The 1919 Jallianwala Bagh massacre eventually became a key moment in the history of India’s independence movement, helping to consolidate the support and the push needed to break free from British rule.
Winston Churchill, one of Britain’s most famous prime ministers, called the 1919 massacre of Indian protesters “monstrous,” while Queen Elizabeth said it was “distressing.” Prime Minister David Cameron described it as “deeply shameful.”
General Dyer, the man behind the bloodshed, too defended his actions and wrote in a letter that he had attacked the crowd because they had gathered “in open rebellion against the British crown.” In response, PM Churchill expressed some sympathy for General Dyer, highlighting the “danger to Europeans throughout that province” during an address in Parliament.
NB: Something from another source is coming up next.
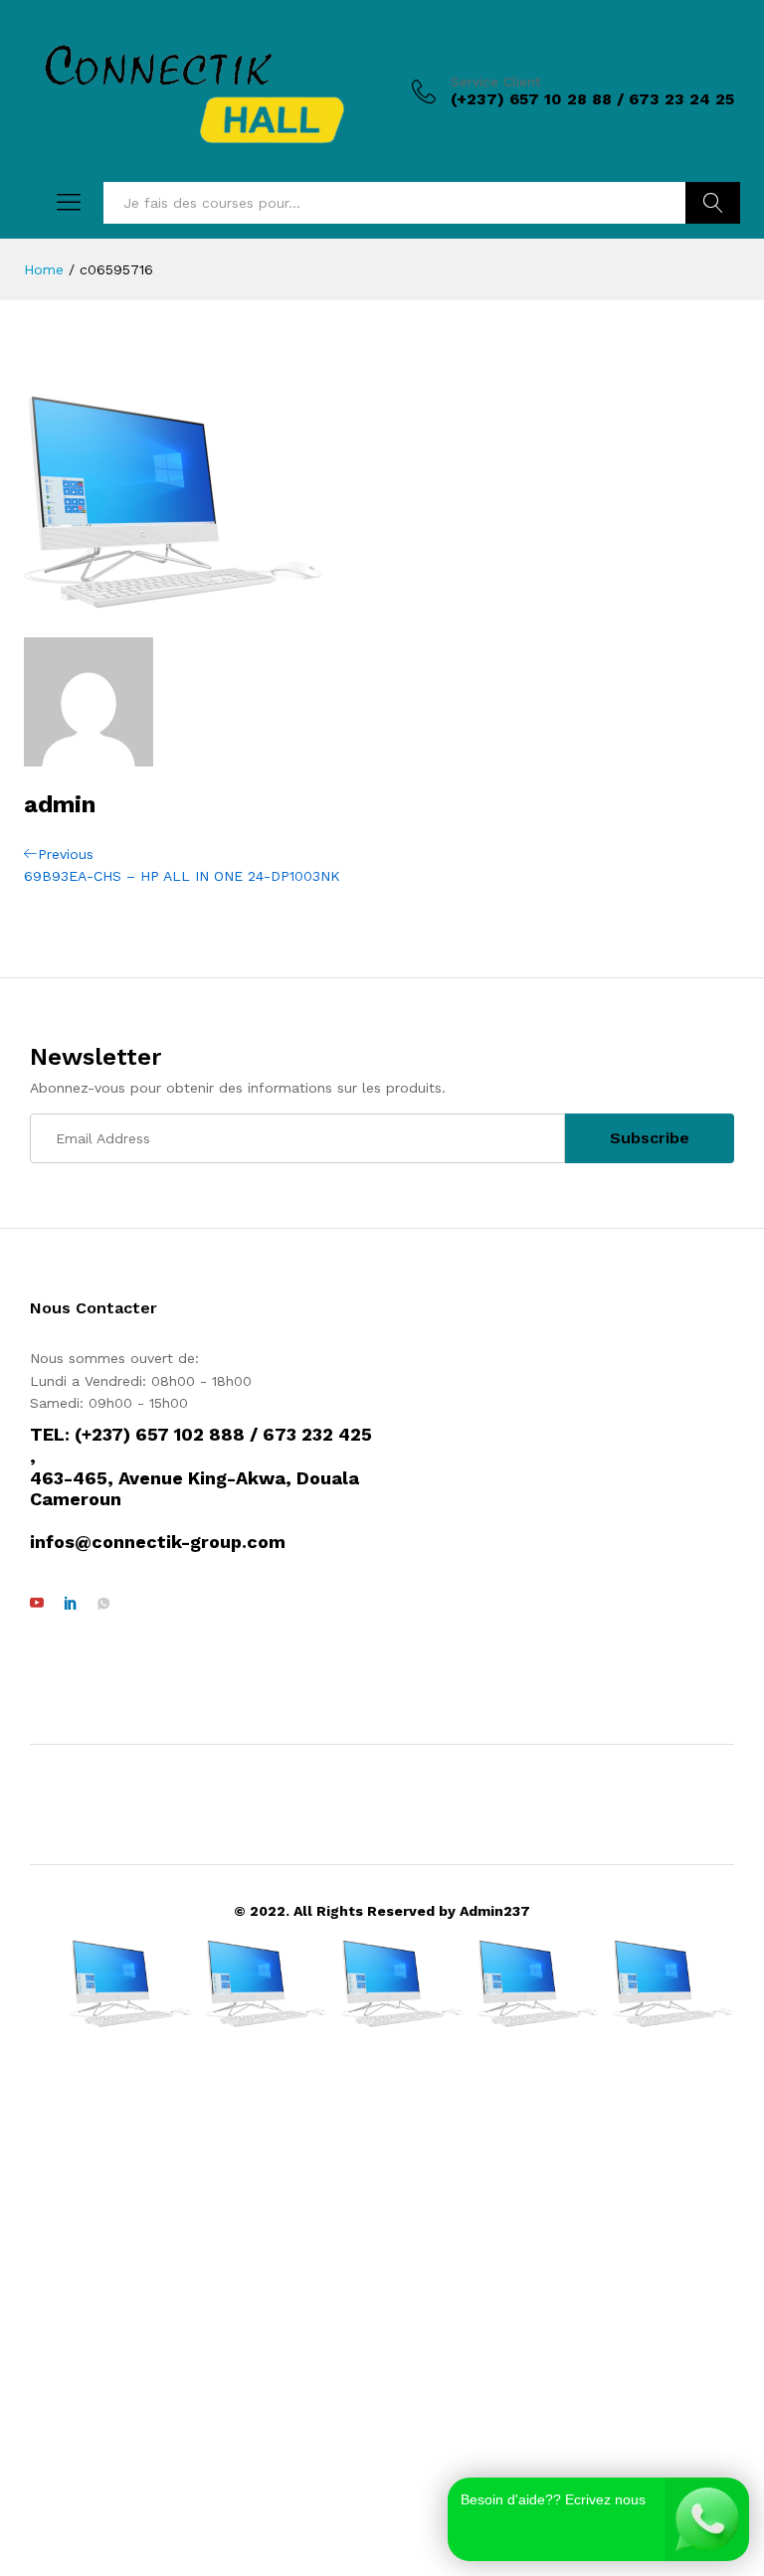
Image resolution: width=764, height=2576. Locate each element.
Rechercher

More tragically, General Dyer was accorded a warm welcome upon his return to Britain and was presented with a jewelled sword with the inscription, “Saviour of Punjab.” He also never went to jail for his ”unpardonable” crimes. Back in India, top figures, including ‘Gurudev’ Rabindranath Tagore and Mahatma Gandhi, strongly condemned the attack and renounced their British Knighthood and Kaiser-i-Hind medal respectively.
Decades later, India gained freedom from British rule which came with the price of a violent partition of the subcontinent in 1947. However, the lack of a formal apology remained an open wound throughout the decades between Independent India’s relations with Great Britain.
Though in 1997, Queen Elizabeth paid 30 seconds of silent homage at the Jallianwala Bagh, removing her shoes and laying marigolds at a pink granite memorial. Later, British PM David Cameron visited the Jallianwala Bagh in 2013 and voiced his regret over the incident, which is largely seen as a ”shameful scar on British India history.”